_Data to use:_
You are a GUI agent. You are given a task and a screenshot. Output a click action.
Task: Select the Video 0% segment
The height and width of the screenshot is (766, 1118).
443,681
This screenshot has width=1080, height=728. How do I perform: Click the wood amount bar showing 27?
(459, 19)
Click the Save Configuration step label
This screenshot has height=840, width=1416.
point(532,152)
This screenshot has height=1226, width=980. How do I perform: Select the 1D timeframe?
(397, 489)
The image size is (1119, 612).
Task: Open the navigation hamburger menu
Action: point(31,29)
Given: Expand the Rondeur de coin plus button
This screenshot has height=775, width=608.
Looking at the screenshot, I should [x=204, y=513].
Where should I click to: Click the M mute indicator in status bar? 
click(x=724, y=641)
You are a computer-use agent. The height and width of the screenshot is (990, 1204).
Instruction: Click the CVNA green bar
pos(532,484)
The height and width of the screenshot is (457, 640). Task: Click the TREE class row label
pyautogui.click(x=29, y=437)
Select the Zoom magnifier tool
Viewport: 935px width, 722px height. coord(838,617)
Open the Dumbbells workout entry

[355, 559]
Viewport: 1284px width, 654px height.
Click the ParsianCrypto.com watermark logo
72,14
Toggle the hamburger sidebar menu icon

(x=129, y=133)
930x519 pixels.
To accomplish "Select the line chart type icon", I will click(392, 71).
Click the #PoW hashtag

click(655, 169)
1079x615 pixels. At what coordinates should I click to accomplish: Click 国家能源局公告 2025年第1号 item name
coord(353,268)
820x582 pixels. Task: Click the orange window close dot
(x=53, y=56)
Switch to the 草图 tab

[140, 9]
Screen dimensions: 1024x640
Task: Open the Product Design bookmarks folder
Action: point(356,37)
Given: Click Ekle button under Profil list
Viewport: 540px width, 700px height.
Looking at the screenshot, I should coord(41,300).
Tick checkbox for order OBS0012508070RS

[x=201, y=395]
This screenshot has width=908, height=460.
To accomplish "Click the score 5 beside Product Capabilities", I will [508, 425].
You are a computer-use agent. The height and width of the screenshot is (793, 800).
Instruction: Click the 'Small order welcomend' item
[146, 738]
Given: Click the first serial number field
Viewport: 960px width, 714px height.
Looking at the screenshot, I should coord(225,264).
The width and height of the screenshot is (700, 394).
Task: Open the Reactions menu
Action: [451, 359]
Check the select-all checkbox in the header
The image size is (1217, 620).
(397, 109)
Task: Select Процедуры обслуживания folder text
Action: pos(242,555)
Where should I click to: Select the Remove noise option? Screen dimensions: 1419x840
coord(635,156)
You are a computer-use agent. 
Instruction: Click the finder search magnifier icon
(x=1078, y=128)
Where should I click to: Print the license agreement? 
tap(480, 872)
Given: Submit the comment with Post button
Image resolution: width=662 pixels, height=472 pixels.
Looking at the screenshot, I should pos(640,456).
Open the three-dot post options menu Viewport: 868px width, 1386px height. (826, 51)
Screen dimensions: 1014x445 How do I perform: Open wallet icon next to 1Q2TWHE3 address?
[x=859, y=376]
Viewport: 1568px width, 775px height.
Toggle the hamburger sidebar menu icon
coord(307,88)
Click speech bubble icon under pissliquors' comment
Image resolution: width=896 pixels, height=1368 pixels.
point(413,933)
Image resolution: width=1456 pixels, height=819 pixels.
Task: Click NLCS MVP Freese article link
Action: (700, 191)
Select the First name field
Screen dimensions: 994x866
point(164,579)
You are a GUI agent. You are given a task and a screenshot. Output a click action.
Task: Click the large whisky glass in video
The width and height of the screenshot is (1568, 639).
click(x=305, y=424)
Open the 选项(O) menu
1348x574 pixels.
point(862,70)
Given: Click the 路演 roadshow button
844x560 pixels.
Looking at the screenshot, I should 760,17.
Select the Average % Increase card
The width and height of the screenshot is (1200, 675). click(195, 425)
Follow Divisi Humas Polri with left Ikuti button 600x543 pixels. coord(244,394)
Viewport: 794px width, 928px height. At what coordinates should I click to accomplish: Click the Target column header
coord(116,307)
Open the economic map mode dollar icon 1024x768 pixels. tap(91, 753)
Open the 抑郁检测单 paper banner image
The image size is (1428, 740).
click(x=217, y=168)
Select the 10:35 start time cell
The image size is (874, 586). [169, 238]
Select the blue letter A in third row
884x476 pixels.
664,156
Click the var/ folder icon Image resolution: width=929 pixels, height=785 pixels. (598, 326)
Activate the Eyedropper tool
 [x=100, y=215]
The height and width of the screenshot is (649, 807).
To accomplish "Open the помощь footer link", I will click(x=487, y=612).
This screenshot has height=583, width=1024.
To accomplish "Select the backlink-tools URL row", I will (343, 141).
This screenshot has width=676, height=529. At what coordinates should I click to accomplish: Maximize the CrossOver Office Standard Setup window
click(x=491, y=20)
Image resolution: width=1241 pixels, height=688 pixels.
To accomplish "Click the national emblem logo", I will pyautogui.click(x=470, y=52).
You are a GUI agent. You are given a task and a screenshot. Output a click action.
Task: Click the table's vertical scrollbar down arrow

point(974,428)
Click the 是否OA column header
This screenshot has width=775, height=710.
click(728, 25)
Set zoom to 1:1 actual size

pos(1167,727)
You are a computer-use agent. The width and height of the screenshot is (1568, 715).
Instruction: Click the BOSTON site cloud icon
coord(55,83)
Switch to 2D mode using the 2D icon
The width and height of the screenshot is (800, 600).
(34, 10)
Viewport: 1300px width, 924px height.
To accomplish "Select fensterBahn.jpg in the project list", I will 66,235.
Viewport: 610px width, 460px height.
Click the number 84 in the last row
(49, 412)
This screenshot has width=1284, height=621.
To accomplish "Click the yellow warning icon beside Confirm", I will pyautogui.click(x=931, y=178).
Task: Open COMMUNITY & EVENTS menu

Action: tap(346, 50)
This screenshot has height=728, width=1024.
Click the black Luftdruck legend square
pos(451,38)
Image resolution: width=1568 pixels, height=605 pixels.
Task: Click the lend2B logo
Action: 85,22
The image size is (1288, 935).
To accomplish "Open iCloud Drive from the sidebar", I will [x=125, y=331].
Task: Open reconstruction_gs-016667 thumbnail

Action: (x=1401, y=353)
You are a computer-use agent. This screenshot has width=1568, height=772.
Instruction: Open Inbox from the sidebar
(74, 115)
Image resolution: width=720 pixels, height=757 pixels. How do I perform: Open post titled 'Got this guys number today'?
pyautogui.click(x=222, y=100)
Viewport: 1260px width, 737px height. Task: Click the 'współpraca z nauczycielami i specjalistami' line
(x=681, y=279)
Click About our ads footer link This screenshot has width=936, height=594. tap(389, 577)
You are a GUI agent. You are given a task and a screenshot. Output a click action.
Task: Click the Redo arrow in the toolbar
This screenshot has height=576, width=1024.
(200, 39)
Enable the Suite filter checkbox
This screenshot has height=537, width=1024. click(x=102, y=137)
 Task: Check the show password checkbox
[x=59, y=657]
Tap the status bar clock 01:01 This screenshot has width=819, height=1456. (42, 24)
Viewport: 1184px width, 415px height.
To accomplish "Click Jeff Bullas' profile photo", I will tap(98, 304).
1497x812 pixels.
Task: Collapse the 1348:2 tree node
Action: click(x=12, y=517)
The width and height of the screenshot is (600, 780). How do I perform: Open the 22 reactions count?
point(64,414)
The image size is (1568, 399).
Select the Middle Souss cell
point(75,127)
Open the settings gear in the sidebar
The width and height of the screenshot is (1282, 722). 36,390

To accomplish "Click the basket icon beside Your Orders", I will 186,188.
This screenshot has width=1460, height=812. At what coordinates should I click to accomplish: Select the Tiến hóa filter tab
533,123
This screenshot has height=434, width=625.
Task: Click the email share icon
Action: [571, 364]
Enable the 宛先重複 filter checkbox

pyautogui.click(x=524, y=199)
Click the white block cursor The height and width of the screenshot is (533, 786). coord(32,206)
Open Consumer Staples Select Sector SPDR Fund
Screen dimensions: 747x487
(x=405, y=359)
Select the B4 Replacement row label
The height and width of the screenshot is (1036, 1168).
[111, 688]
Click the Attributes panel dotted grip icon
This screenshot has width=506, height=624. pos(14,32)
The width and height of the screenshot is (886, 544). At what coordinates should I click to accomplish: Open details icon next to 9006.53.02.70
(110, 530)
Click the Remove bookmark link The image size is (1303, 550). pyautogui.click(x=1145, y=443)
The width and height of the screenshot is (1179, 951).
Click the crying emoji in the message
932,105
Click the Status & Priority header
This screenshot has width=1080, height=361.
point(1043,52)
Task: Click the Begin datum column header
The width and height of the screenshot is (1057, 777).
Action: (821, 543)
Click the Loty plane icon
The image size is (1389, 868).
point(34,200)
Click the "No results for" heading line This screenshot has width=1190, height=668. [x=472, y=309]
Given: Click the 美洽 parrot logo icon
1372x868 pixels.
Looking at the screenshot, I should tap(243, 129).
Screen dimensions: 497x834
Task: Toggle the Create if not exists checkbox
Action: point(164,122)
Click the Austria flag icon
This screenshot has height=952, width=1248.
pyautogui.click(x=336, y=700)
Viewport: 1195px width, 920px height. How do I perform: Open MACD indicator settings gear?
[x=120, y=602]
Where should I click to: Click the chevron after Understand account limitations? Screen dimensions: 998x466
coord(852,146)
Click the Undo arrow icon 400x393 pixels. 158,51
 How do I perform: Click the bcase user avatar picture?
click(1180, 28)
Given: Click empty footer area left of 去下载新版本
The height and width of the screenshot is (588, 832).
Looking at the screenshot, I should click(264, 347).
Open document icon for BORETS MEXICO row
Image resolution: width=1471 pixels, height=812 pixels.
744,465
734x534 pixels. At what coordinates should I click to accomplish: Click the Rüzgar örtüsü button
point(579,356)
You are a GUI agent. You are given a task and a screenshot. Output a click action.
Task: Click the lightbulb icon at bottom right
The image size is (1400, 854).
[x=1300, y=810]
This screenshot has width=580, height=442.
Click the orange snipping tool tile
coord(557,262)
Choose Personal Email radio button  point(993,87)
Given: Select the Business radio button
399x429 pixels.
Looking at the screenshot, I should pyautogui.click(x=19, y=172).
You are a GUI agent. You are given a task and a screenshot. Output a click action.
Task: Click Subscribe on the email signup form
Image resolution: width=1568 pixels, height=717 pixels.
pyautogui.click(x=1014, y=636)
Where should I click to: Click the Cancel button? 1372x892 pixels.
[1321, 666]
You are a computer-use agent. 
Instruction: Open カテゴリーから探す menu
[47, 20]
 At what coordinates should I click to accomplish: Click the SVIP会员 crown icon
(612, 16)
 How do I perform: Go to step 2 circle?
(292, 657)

_Problem to work on:_
Output, from the data above, the lines from the line with "The image size is (1288, 935)." to the line with "Click About our" exactly as they stand, both ends included and nothing else.

_Response below:_
The image size is (1288, 935).
To accomplish "Open iCloud Drive from the sidebar", I will [x=125, y=331].
Task: Open reconstruction_gs-016667 thumbnail

Action: (x=1401, y=353)
You are a computer-use agent. This screenshot has width=1568, height=772.
Instruction: Open Inbox from the sidebar
(74, 115)
Image resolution: width=720 pixels, height=757 pixels. How do I perform: Open post titled 'Got this guys number today'?
pyautogui.click(x=222, y=100)
Viewport: 1260px width, 737px height. Task: Click the 'współpraca z nauczycielami i specjalistami' line
(x=681, y=279)
Click About our ads footer link This screenshot has width=936, height=594. tap(389, 577)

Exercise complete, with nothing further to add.